We at Crazy Jerry’s Used Cars and Trucks would like to offer our most sincere apologies. Many of you were offended by our ad campaign which ran in newspapers, on bus benches, and on local television stations. It was brought to our attention that there were several insensitive statements made within the campaign, and we are working our hardest to find out how these were allowed to be used, and seeing to it that the responsible parties are suitably reprimanded.

First of all, the claim that our prices on used Kias would make you think that we’re “actually retarded” was in bad judgement, and understandably angered many mental health groups in the community. We would like to make it clear that we did not set out with the intention to offend anyone, least of all any of our customers with disabilities.

We regret any offence, and would like to remind everyone that despite this lapse in professionalism, our extensive selection of used Kias are priced so low that one might make the assumption that whomever set the amounts suffers from some kind of severe brain malady.

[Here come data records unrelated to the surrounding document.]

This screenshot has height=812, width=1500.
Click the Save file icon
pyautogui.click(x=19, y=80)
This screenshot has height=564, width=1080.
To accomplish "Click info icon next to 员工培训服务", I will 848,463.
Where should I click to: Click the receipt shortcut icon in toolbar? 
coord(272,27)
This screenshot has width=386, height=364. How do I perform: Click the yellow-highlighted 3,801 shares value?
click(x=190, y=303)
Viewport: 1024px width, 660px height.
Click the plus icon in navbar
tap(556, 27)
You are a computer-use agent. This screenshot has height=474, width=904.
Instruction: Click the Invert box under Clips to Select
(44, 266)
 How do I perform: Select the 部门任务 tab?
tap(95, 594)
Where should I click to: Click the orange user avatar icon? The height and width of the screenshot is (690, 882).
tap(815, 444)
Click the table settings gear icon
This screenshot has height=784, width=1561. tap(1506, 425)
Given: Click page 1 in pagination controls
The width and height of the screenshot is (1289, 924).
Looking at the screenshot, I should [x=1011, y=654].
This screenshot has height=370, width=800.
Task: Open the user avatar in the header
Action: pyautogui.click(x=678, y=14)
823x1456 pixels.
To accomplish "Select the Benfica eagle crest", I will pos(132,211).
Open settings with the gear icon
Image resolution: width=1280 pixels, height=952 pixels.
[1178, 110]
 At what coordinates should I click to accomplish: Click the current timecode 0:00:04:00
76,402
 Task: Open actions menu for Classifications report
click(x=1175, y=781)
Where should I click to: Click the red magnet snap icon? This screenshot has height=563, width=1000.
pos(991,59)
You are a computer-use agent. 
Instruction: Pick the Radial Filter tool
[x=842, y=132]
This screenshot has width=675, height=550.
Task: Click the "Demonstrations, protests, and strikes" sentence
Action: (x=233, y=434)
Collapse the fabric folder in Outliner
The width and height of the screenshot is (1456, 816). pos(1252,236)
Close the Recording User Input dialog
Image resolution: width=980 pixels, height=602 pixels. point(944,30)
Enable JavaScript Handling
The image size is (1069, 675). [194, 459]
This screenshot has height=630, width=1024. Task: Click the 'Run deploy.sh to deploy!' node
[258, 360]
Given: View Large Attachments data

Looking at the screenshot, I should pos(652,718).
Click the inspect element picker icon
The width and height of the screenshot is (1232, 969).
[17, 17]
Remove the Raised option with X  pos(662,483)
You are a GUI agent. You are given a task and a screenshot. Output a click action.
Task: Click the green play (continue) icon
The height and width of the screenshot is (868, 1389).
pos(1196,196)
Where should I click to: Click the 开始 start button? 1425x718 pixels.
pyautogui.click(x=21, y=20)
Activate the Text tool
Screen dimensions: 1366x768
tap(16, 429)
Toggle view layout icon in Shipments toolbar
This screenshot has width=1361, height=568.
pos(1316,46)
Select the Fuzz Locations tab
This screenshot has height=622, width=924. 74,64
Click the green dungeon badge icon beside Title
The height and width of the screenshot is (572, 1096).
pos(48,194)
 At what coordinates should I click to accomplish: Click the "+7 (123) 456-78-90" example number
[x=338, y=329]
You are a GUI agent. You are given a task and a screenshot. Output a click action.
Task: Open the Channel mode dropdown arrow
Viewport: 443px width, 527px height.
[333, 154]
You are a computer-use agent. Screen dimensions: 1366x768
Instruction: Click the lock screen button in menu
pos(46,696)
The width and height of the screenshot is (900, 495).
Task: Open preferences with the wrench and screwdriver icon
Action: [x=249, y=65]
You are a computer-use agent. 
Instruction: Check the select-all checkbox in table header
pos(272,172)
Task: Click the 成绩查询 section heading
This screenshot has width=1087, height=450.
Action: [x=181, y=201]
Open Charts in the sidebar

Next, we realize our assurance that our stock of used 2006 Nissan Altimas are so well-built and maintained that “even a woman could drive them” was out of line, and we deeply regret that it was allowed to be published. We are fully aware that many women in fact drive cars on a regular basis, and a great deal of them are just as capable as men. Several may even be more capable.

We value the continued business of all our female customers, and would like to remind them that, despite the unfortunate slogan, we are company that is built on equality, and we have the utmost respect for women. Some of our hardest working employees, including our receptionist Suzy, are women. And so, as a gesture of good-faith, for the next month the purchase of any 2006 Nissan Altima will come with a complimentary set of high-quality cookware.

Now, with respect to the claim that our array of foreign-made models will have you “seeing so many Krauts and Japs you’ll think it’s goddamned World War II all over again,” we once again apologize for the gaffe. Frankly, it’s shocking that this kind of language could ever have slipped past us. There is no excuse for this at all, but we do maintain that our selection of used Volkswagen and Toyota models is the largest in the province. Come see for yourself.

Another unfortunate choice of wording was our guarantee that we have “more deals on used Pontiac Azteks than cocks your mother can fit in her whore mouth at once.” It goes without saying that this is not only inexcusable, but impossible to verify.

While we have had many pleasant and successful business relations with a great deal of our customers’ mothers, what they may or may not do in the privacy of their homes is none of our concern. It should also go without saying that our deals on used Pontiac Aztecs are quite plentiful. Come on in and test drive one today!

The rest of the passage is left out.